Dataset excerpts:

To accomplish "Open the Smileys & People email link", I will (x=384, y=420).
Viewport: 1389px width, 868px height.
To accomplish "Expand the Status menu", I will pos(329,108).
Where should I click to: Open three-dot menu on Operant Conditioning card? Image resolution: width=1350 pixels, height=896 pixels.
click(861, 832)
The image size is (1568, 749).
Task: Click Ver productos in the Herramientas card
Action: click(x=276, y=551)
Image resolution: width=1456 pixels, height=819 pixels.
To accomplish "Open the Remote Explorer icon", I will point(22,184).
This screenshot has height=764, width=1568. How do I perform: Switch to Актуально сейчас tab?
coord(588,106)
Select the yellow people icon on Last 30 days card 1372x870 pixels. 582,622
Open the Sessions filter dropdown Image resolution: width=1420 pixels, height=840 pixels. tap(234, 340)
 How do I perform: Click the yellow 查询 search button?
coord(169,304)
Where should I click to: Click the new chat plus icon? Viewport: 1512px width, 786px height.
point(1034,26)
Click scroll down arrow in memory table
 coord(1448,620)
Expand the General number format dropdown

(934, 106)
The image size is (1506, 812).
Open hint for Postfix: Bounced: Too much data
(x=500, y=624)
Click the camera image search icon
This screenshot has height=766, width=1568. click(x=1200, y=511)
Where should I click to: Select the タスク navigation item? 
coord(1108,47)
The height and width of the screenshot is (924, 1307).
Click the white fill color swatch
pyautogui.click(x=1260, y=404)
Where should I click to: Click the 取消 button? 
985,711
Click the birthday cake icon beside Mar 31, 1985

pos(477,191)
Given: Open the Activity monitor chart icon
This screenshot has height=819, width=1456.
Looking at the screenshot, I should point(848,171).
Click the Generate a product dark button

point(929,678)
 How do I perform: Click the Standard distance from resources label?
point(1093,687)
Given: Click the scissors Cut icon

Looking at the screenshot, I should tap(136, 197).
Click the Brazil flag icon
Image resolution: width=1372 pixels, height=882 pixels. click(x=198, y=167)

WHAT TO DO:
Return the lines above, from the one containing "The height and" to the end, exactly as they stand.

EXERCISE RESULT:
The height and width of the screenshot is (924, 1307).
Click the white fill color swatch
pyautogui.click(x=1260, y=404)
Where should I click to: Click the 取消 button? 
985,711
Click the birthday cake icon beside Mar 31, 1985

pos(477,191)
Given: Open the Activity monitor chart icon
This screenshot has height=819, width=1456.
Looking at the screenshot, I should point(848,171).
Click the Generate a product dark button

point(929,678)
 How do I perform: Click the Standard distance from resources label?
point(1093,687)
Given: Click the scissors Cut icon

Looking at the screenshot, I should tap(136, 197).
Click the Brazil flag icon
Image resolution: width=1372 pixels, height=882 pixels. click(x=198, y=167)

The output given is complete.